### Exercise:
Set out each of the entries below as a numbered list, leaving out any blank lines.

:: Given data

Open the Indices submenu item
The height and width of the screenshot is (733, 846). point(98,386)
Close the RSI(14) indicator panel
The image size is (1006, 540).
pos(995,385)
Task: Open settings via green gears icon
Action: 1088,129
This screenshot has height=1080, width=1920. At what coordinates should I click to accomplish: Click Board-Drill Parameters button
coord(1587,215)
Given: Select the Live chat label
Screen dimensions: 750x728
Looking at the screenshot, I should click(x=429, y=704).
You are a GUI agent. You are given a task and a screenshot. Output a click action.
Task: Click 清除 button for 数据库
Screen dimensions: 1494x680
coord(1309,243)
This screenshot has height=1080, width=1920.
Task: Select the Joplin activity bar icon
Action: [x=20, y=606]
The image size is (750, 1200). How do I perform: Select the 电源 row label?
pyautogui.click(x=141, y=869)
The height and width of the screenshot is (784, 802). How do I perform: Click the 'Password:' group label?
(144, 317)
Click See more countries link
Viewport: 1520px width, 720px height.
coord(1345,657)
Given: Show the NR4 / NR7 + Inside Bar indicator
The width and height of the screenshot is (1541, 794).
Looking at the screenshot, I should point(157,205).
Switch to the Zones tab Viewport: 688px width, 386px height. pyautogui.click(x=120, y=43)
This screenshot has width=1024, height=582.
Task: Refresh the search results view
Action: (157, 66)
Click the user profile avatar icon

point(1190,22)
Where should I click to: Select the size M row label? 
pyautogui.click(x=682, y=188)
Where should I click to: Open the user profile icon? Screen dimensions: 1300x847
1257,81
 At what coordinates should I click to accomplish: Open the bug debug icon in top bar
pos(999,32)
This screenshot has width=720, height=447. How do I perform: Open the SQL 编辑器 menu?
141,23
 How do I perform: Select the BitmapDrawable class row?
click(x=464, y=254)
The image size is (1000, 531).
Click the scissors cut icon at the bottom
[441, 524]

::::

### Response to this task:
1. Open the Indices submenu item
2. The height and width of the screenshot is (733, 846). point(98,386)
3. Close the RSI(14) indicator panel
4. The image size is (1006, 540).
5. pos(995,385)
6. Task: Open settings via green gears icon
7. Action: 1088,129
8. This screenshot has height=1080, width=1920. At what coordinates should I click to accomplish: Click Board-Drill Parameters button
9. coord(1587,215)
10. Given: Select the Live chat label
11. Screen dimensions: 750x728
12. Looking at the screenshot, I should click(x=429, y=704).
13. You are a GUI agent. You are given a task and a screenshot. Output a click action.
14. Task: Click 清除 button for 数据库
15. Screen dimensions: 1494x680
16. coord(1309,243)
17. This screenshot has height=1080, width=1920.
18. Task: Select the Joplin activity bar icon
19. Action: [x=20, y=606]
20. The image size is (750, 1200). How do I perform: Select the 电源 row label?
21. pyautogui.click(x=141, y=869)
22. The height and width of the screenshot is (784, 802). How do I perform: Click the 'Password:' group label?
23. (144, 317)
24. Click See more countries link
25. Viewport: 1520px width, 720px height.
26. coord(1345,657)
27. Given: Show the NR4 / NR7 + Inside Bar indicator
28. The width and height of the screenshot is (1541, 794).
29. Looking at the screenshot, I should point(157,205).
30. Switch to the Zones tab Viewport: 688px width, 386px height. pyautogui.click(x=120, y=43)
31. This screenshot has width=1024, height=582.
32. Task: Refresh the search results view
33. Action: (157, 66)
34. Click the user profile avatar icon
35. point(1190,22)
36. Where should I click to: Select the size M row label? 
37. pyautogui.click(x=682, y=188)
38. Where should I click to: Open the user profile icon? Screen dimensions: 1300x847
39. 1257,81
40.  At what coordinates should I click to accomplish: Open the bug debug icon in top bar
41. pos(999,32)
42. This screenshot has width=720, height=447. How do I perform: Open the SQL 编辑器 menu?
43. 141,23
44.  How do I perform: Select the BitmapDrawable class row?
45. click(x=464, y=254)
46. The image size is (1000, 531).
47. Click the scissors cut icon at the bottom
48. [441, 524]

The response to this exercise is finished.